8 - Rio Cachoeira: O abandono da causa
Assistir passivo a morte de um dos mais importantes rios do litoral brasileiro é crime de omissão. O Cachoeira, assim chamado pelo seu fluxo intenso de água, muito bem historiado pelos Maximilianos, os príncipes da Áustria e da Alemanha no século XIX, chegou ao pior estágio de degradação em que se pode alcançar a degradação de um curso hídrico. A razão principal foi a ocupação irracional de pastagens ao curso dos rios Colônia e o rio Salgado. Mesmo assim, a luta pelo rio Cachoeira se resumiu ao nome de Maria Luzia (UESC), e não sensibiliza até hoje. Não tem como enxergar um futuro digno para essa região com um rio nesse estado. É preciso repactuar sua conservação, as matas de suas margens, livrá-lo dos esgotos e do lixo, parar a retirada de vegetação dos riachinhos dentro das fazendas de cacau. Sua revitalização é uma esperança da Agenda do Século XXI, e essa vitória será a nosso sinal de que o desenvolvimento finalmente chegou, e de que o nosso povo recuperou as condições mínimas de qualidade de vida.

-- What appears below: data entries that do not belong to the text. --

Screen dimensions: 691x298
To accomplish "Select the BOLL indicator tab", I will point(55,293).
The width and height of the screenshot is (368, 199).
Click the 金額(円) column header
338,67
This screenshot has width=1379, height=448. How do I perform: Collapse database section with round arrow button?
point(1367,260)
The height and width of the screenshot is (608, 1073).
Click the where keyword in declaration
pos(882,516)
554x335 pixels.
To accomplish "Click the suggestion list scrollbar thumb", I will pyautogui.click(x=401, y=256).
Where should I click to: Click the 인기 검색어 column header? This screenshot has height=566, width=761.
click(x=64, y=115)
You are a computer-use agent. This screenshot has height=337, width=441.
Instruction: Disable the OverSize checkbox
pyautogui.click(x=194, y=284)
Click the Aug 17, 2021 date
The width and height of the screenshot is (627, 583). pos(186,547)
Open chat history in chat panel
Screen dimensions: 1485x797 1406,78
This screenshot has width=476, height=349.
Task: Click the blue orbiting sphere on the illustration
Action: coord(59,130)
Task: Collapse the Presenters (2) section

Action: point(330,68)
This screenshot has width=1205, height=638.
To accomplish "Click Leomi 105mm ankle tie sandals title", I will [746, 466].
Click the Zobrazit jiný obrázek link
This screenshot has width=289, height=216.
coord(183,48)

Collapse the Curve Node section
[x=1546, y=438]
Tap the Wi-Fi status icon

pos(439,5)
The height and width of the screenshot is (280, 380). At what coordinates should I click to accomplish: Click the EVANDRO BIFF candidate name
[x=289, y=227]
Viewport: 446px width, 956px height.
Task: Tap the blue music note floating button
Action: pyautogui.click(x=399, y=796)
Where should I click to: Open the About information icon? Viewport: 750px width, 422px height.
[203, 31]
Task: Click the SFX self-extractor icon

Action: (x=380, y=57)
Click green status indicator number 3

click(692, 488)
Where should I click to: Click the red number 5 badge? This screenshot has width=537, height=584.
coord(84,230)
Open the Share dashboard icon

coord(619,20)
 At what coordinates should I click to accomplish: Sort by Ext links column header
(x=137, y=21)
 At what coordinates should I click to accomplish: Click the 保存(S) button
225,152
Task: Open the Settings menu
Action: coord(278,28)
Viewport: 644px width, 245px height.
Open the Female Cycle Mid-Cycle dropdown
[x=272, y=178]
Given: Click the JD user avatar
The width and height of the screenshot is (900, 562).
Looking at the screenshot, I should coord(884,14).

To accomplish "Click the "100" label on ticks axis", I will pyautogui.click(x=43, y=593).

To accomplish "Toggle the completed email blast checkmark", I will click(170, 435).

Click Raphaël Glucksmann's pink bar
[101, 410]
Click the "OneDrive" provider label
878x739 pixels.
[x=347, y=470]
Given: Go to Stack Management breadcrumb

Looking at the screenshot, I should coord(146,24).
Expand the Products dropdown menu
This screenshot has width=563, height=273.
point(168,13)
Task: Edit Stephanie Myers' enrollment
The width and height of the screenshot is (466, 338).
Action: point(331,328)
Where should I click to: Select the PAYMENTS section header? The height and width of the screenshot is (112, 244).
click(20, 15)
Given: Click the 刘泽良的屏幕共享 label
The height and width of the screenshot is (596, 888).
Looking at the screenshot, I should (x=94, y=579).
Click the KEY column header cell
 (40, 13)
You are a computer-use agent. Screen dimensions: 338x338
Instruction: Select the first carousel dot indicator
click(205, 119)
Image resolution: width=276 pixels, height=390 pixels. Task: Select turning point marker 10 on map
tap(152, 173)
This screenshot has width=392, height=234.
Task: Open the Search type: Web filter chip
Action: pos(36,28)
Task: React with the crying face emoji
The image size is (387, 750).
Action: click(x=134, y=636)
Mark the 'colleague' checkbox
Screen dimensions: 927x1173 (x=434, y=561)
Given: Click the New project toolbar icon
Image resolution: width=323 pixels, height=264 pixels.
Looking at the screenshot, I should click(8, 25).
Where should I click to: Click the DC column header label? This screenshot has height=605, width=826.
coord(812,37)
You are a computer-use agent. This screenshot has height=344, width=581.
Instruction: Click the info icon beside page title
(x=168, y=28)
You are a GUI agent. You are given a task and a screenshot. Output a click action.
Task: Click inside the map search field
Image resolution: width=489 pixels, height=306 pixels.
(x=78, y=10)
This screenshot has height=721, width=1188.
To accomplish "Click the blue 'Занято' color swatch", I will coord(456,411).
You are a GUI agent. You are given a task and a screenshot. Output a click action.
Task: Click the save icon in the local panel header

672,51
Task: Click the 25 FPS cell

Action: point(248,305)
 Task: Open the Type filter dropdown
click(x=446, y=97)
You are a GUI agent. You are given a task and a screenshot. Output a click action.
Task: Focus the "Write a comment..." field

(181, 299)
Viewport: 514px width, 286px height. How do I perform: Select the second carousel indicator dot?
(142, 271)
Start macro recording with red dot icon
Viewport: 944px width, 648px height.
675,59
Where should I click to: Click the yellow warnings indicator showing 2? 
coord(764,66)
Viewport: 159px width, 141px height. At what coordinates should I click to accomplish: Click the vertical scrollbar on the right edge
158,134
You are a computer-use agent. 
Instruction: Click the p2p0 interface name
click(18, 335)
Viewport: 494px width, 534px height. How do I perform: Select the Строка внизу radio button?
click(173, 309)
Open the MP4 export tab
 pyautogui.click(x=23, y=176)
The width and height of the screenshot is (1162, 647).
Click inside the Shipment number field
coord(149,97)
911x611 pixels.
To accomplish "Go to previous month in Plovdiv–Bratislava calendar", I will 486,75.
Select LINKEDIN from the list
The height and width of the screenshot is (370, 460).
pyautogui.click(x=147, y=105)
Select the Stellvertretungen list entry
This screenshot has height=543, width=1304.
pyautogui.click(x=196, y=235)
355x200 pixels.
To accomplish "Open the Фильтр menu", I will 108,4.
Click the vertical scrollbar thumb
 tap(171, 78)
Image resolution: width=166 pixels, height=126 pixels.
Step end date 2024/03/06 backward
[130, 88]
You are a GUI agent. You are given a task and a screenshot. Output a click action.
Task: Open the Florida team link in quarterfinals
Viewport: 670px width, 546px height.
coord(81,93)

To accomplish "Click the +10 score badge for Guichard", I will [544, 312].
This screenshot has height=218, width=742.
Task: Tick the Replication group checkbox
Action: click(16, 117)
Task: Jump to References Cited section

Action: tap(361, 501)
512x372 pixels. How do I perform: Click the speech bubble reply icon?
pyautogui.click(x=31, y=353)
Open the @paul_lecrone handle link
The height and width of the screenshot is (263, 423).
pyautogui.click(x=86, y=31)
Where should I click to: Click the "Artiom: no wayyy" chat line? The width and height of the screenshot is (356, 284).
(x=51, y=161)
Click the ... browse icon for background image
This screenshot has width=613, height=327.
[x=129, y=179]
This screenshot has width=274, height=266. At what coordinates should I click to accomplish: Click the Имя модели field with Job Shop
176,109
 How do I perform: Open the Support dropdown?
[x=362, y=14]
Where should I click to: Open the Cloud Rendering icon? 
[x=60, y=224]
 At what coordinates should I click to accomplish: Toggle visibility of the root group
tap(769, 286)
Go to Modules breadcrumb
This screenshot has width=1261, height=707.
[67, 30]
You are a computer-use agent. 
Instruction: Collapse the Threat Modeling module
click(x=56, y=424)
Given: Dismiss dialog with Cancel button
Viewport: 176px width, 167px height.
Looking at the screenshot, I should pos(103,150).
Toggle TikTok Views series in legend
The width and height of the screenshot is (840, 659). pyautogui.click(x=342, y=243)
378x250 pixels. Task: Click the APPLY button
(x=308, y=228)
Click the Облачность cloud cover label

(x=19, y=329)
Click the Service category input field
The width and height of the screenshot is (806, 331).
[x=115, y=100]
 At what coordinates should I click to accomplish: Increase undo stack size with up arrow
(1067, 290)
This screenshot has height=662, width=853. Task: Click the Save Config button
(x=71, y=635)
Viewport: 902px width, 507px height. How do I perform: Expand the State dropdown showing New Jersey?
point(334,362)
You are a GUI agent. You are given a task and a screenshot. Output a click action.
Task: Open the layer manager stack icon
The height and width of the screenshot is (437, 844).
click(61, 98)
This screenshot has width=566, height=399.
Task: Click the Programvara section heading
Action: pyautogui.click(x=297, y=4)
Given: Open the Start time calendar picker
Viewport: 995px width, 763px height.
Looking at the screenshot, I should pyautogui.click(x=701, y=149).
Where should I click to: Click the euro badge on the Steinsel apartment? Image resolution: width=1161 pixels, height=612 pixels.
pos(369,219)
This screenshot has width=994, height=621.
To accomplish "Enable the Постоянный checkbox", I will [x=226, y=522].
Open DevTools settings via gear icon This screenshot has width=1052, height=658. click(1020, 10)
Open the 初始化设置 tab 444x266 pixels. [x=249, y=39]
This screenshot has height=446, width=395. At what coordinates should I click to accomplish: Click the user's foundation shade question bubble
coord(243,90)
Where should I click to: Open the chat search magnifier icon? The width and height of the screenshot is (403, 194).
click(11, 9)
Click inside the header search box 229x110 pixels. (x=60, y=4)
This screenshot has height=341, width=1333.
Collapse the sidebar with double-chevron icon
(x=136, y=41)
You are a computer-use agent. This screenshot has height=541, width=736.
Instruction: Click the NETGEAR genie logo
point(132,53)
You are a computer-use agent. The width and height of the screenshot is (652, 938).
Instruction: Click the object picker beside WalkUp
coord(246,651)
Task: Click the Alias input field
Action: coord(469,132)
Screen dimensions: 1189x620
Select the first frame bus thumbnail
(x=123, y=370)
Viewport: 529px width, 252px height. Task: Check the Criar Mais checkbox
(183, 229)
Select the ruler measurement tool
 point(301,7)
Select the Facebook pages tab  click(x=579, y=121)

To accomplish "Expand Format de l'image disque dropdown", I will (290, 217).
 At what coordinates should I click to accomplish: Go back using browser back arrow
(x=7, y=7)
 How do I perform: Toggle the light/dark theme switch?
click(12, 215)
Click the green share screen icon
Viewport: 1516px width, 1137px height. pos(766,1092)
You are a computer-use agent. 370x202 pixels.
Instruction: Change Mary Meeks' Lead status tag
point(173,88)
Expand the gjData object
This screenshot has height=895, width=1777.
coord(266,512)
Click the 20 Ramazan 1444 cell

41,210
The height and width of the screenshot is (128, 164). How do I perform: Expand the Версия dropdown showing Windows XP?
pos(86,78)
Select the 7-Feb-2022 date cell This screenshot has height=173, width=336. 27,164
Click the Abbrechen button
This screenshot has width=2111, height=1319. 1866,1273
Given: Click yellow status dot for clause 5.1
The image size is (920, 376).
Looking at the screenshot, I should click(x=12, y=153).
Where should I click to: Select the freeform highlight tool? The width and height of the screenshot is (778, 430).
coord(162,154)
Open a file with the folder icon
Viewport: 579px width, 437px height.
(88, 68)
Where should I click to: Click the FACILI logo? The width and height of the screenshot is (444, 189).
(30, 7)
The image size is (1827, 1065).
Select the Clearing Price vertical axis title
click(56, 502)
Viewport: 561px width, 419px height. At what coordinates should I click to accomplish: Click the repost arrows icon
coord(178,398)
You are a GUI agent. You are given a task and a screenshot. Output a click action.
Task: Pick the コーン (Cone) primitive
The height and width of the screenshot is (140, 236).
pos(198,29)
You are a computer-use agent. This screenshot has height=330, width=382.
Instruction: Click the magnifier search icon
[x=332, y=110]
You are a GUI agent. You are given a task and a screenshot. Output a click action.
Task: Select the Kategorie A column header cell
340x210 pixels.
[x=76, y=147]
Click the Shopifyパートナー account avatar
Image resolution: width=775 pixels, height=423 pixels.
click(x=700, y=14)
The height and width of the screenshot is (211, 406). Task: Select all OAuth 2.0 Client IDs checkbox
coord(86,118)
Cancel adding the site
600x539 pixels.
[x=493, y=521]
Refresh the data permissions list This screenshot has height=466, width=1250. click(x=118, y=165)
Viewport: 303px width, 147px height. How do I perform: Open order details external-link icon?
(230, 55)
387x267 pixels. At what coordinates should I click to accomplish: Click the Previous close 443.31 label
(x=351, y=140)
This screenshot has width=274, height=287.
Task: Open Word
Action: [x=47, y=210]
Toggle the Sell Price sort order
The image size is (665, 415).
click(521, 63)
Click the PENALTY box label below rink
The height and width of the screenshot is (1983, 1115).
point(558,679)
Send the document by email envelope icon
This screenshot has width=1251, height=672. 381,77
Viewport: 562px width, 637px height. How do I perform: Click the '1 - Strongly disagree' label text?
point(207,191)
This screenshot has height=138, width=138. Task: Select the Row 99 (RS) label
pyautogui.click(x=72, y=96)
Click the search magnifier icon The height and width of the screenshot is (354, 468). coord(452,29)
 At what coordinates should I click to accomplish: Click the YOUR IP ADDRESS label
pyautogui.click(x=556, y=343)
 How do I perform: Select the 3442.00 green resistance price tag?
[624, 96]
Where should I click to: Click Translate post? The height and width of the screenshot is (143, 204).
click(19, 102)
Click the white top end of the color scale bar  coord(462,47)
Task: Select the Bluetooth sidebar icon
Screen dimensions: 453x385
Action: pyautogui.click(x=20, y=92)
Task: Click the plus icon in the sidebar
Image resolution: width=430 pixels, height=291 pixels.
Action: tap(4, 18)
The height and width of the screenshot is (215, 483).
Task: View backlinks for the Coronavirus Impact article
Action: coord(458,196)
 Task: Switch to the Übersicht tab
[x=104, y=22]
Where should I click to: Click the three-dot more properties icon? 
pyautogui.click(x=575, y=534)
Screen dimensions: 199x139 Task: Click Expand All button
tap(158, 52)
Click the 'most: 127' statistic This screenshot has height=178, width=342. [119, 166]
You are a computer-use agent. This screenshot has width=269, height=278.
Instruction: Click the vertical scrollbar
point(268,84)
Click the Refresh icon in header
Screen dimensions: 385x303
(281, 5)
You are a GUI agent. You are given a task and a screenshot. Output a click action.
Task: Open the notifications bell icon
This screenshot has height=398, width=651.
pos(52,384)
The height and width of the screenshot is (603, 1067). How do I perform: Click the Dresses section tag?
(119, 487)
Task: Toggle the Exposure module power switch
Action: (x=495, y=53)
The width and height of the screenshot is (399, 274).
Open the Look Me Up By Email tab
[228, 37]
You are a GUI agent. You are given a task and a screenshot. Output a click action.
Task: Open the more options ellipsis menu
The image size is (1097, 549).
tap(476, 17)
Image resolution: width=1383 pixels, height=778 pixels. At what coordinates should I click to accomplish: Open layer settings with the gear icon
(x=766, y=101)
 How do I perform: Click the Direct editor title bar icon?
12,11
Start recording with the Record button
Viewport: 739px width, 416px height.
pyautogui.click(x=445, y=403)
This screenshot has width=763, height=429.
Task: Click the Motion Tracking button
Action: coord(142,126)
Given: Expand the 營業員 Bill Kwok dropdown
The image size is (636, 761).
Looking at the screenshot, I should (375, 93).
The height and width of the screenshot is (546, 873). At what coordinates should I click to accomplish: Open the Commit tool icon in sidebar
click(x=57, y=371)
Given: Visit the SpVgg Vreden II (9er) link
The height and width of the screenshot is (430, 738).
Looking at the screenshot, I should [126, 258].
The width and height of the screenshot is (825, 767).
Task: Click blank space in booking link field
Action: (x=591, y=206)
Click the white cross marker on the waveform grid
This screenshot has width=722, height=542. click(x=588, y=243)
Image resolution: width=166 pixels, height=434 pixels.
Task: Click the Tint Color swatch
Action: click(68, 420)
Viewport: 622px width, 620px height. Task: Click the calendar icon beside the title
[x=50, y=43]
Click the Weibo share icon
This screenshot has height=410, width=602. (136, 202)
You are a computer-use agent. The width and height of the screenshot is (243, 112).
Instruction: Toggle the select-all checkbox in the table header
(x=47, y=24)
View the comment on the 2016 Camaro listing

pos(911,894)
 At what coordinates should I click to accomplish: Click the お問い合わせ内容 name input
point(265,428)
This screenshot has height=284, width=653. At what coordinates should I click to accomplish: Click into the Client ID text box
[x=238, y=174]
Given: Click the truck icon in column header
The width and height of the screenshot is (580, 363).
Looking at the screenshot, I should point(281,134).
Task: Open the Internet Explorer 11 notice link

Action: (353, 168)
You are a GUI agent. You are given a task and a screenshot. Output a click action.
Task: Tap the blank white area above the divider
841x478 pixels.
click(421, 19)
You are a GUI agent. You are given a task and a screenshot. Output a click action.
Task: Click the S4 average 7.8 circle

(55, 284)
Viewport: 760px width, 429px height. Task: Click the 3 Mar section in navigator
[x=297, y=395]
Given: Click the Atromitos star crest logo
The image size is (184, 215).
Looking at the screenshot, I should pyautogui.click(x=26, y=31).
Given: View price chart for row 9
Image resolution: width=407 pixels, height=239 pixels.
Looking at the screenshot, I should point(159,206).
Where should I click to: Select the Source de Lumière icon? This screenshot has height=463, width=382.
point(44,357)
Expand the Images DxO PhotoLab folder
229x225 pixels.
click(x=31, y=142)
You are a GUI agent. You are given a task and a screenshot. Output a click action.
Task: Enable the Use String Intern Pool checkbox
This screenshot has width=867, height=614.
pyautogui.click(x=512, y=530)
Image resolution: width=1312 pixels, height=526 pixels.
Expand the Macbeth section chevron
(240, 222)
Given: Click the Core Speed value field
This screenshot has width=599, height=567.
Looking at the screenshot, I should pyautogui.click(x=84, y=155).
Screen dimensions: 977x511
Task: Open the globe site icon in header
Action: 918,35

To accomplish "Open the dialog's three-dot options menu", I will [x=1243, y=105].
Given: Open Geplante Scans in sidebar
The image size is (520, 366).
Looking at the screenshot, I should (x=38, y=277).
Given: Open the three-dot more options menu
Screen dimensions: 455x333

Milhões de litros de água de vão em poucos dias, e o rio morre de novo. |
09 - Invasão na estrada Ecológica Ilhéus - Itacaré
No projeto acertado com o estado, era para ser uma estrada ecológica atravessando o litoral norte de Ilhéus, Uruçuca até Itacaré. Só que, enquanto os dois municípios adotaram a ideia, Ilhéus não teve condições de zelar a proposta. Apesar das denuncias e processos acabou-se permitindo a invasão do início da estrada na região do São Domingos. No início eram menos de cem residencias, e hoje temos um corredor de casas sem passeio com as crianças brincando na beira da rodovia. Poderia ter sido diferente, e talvez, ainda venha a ser.
Fotos de dez anos atrás na ocupação da estrada ecológica. |
10 - Tororomba sem água
É preciso destacar o ataque as florestas protetoras da nossa mais famosa fonte de água medicinal. As águas da Tororomba, alegria da infância dos ilheenses e um grande atrativo do município tem perdido suas águas ano após ano. É muito triste ver um balneário natural subestimado, e enxergar no Google que estamos mexendo naquela área. Tem uma ferida aberta naquela região e a supressão de mata nativa pode ser a causa. Destruir essas nascentes e curso de água é uma incoerência.
11 - Caramujo africano
Pouca informação e divulgação se tem sobre como aconteceu a infestação de caramujos africanos em Ilhéus. O assunto é preocupante, e o bicho está dominando a cidade. Sobre o seu combate temos aprendido mais com o vizinho do que nos ensina a vigilância sanitária e epidemiológica. Enquanto isso rondam sobre ele, hipóteses de doenças assombrosas como a Meningite. Não sabemos qual o risco que estamos correndo, e qual será a encaminhamento desse crise ecológica, manifesta nessa incômoda e realmente galopante enfestação.